L’un déboursa l’argent, l’autre l’empocha ; celui-ci quitta l’île, et celui-là s’en retourna chez lui. Le gouverneur dit alors : « Ou je pourrai peu de chose, ou je supprimerai ces maisons de jeu, car j’imagine qu’elles causent un grand dommage. — Celle-ci du moins, dit un greffier, votre grâce ne pourra pas la supprimer, car elle est tenue par un grand personnage, qui, sans comparaison, perd plus d’argent chaque année qu’il n’en retire des cartes.
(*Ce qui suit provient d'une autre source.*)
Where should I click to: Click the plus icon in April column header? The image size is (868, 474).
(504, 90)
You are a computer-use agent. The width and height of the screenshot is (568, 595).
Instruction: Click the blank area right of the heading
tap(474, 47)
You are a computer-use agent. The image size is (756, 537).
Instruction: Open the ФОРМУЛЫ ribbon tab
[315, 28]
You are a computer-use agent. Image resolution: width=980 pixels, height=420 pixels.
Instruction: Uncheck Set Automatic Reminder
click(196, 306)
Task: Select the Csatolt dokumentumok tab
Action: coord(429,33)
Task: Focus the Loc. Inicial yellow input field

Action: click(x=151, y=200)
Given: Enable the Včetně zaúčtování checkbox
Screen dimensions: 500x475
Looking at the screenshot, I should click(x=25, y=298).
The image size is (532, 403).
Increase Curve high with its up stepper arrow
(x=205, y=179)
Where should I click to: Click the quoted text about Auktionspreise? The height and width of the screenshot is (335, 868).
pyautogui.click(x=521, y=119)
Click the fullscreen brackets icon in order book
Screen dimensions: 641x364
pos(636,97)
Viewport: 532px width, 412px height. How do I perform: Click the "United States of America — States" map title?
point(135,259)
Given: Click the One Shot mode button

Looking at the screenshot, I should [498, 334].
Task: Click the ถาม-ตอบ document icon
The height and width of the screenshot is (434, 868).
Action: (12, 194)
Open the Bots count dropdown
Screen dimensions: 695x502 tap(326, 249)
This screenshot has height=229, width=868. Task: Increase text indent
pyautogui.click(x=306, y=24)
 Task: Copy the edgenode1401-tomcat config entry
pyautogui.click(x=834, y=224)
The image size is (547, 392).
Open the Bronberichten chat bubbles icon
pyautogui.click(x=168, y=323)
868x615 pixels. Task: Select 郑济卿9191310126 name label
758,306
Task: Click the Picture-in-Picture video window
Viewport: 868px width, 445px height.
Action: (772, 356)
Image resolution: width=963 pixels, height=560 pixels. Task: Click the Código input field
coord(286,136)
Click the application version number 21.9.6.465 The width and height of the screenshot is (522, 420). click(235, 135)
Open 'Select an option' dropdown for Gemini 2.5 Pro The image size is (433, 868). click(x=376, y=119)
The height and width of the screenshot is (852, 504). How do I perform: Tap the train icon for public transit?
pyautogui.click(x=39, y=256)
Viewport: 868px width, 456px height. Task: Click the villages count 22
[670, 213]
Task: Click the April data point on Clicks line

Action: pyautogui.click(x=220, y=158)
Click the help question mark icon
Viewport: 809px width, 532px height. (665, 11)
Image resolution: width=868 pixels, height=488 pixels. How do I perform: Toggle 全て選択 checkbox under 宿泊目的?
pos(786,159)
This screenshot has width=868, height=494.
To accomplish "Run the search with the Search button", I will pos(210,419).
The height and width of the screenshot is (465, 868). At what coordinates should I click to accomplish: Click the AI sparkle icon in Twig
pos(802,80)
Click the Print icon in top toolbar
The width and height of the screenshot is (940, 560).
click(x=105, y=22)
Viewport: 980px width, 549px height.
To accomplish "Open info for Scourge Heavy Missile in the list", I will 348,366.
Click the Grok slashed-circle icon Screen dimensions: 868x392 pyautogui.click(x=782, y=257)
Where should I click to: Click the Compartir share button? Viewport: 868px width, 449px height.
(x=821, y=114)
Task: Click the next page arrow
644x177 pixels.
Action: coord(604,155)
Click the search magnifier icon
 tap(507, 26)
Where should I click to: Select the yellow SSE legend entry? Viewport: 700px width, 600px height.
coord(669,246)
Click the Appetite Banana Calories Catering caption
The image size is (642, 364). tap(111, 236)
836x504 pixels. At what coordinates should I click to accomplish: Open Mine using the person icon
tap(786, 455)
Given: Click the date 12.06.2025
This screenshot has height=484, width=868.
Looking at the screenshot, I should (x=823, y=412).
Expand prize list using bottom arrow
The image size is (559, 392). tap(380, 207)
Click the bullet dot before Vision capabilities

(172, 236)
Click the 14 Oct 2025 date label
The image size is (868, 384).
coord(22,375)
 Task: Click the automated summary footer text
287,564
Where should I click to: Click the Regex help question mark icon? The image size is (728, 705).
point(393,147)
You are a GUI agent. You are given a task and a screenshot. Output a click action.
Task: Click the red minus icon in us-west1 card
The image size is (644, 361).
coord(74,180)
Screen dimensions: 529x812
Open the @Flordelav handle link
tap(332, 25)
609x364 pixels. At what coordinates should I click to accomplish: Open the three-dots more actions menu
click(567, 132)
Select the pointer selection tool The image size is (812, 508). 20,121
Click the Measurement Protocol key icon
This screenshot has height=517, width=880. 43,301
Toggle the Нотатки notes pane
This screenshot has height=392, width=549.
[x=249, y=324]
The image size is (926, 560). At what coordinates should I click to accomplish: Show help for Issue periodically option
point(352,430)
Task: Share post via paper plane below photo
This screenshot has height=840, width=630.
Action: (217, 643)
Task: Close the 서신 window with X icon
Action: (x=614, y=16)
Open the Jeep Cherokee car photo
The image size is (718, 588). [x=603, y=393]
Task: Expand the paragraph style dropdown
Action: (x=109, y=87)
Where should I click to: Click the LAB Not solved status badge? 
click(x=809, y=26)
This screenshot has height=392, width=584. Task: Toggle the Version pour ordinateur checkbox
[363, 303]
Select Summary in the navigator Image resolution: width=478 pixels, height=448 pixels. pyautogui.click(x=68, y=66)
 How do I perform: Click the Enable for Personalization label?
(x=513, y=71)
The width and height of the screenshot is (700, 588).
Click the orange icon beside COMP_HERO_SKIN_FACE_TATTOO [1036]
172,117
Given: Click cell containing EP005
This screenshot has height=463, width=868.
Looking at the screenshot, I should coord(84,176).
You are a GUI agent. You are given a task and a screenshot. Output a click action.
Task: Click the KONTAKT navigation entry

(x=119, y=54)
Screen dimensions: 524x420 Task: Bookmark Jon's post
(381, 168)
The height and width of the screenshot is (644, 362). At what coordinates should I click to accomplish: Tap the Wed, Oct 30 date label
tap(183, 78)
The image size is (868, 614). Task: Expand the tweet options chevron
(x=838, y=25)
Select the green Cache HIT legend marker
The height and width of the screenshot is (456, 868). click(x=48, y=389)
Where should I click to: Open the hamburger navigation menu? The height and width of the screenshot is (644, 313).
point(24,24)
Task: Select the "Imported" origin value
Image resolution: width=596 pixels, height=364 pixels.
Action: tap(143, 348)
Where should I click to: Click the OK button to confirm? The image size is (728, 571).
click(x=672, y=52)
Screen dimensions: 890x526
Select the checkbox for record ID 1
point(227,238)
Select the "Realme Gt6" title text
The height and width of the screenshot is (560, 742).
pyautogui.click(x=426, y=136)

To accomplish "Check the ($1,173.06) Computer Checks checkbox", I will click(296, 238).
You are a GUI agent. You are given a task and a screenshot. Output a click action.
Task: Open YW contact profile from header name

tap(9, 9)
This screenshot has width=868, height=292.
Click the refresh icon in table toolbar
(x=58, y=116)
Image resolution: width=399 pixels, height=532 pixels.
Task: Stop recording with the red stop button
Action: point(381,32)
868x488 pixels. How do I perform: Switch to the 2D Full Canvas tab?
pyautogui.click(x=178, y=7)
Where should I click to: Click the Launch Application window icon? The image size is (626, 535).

C’est contre des tripots de moindre étage que votre grâce pourra montrer son pouvoir ; ceux-là font le plus de mal et cachent le plus d’infamies. Dans les maisons des gentilshommes et des grands seigneurs, les filous célèbres n’osent point user de leurs tours d’adresse. Et puisque ce vice du jeu est devenu un exercice commun, il vaut mieux qu’on joue dans les maisons des gens de qualité que dans celle de quelque artisan, où l’on empoigne un malheureux de minuit au matin, pour l’écorcher tout vif[1]. — Oh ! pour cela, greffier, reprit Sancho, je sais qu’il y a beaucoup à dire. »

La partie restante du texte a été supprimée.